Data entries
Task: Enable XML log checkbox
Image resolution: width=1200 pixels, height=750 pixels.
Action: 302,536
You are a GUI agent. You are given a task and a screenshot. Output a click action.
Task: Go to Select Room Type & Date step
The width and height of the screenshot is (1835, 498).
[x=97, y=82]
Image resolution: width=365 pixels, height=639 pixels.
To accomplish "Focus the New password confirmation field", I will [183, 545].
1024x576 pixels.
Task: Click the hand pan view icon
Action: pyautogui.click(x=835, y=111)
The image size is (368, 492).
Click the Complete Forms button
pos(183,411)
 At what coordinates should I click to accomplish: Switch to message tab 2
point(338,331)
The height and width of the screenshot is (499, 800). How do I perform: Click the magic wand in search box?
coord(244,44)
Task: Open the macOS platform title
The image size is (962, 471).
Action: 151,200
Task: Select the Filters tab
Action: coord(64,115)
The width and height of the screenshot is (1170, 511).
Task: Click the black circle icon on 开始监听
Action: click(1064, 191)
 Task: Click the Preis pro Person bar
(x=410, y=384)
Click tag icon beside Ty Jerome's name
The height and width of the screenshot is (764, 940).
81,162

- _HOW TO COMPLETE THIS TASK_
Repeat each record in full; every line must match exactly.

- _EXPECTED ANSWER_
Task: Enable XML log checkbox
Image resolution: width=1200 pixels, height=750 pixels.
Action: 302,536
You are a GUI agent. You are given a task and a screenshot. Output a click action.
Task: Go to Select Room Type & Date step
The width and height of the screenshot is (1835, 498).
[x=97, y=82]
Image resolution: width=365 pixels, height=639 pixels.
To accomplish "Focus the New password confirmation field", I will [183, 545].
1024x576 pixels.
Task: Click the hand pan view icon
Action: pyautogui.click(x=835, y=111)
The image size is (368, 492).
Click the Complete Forms button
pos(183,411)
 At what coordinates should I click to accomplish: Switch to message tab 2
point(338,331)
The height and width of the screenshot is (499, 800). How do I perform: Click the magic wand in search box?
coord(244,44)
Task: Open the macOS platform title
The image size is (962, 471).
Action: 151,200
Task: Select the Filters tab
Action: coord(64,115)
The width and height of the screenshot is (1170, 511).
Task: Click the black circle icon on 开始监听
Action: click(1064, 191)
 Task: Click the Preis pro Person bar
(x=410, y=384)
Click tag icon beside Ty Jerome's name
The height and width of the screenshot is (764, 940).
81,162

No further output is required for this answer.